In contrast to previous studies, we found no evidence of dermal nerve fibre loss in the three type 2 diabetes groups studied. In a small study, Krishnan et al [37] reported reduced dermal nerve fibre density in DSPN-p but not DSPN+p using only 5 μm thin sections. Lauria et al [28] found reduced DNFL in individuals with SFN, but they neither reported the proportions of participants with diabetic vs idiopathic SFN nor did they discriminate between painful and painless SFN.

The higher proportion of GAP-43 compared with PGP9.5 positive cutaneous nerve fibres found in the DSPN groups is challenging given the recognised role of PGP9.5 as a pan-neuronal marker. A possible explanation could be that GAP-43 is superior to PGP9.5 in detecting emerging nerve fibre endings because of different axonal transport mechanisms. PGP9.5 is an enzyme that relies on the slow axonal transport component B (2–8 mm/day), while GAP-43 uses fast vesicular axonal transport (50–400 mm/day) [12, 40]. Hence, GAP-43 could be more susceptible than PGP9.5 to recently grown nerve fibres. This could be an advantage in areas of high neural plasticity and needs to be evaluated in further studies.
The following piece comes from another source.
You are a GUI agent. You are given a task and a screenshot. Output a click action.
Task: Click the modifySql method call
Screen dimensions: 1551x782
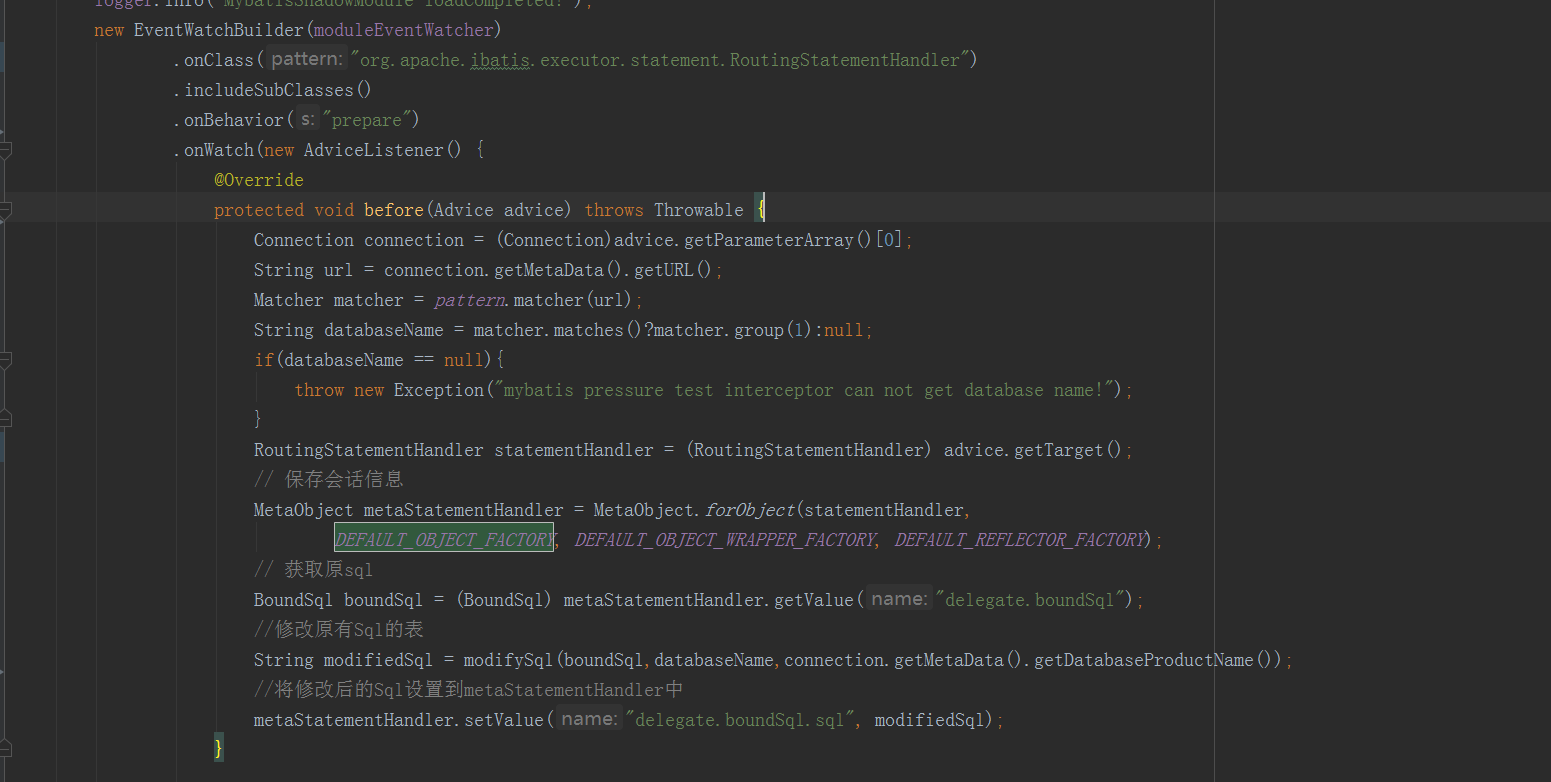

Major strengths of this work are the manual assessment of both epidermal and dermal nerve fibres using double immunofluorescence microscopy including sophisticated morphometry and the extensive functional phenotyping performed in relatively large samples of individuals with type 2 diabetes and control participants. One limitation is the cross-sectional nature of this study which does not give information on the temporal sequence of the findings presented. Another limitation is the restriction to largely descriptive morphological and functional assessment which may not provide direct insights into the pathological mechanisms. Moreover, topical capsaicin application and excision axotomy models have been introduced to study nerve regeneration [19, 30], but these require sampling of multiple serial skin biopsies usually feasible only in a limited number of individuals.

In conclusion, the regenerative capacity of dermal nerve fibres assessed by the DNFL GAP-43/PGP9.5 ratio was enhanced in both types of DSPN, particularly in DSPN+p, but not in individuals with recent-onset type 2 diabetes. The extent of the dermal regenerative capacity was associated with more advanced intraepidermal nerve fibre loss and peripheral nerve dysfunction. We propose that the DNFL GAP-43/PGP9.5 ratio should be considered as a marker to assess the regenerative capacity of cutaneous nerve fibres. Whether this biomarker has the potential to predict the progression or regression of DSPN or the susceptibility to regenerative pharmacotherapy remains to be established in future prospective observational studies and clinical trials.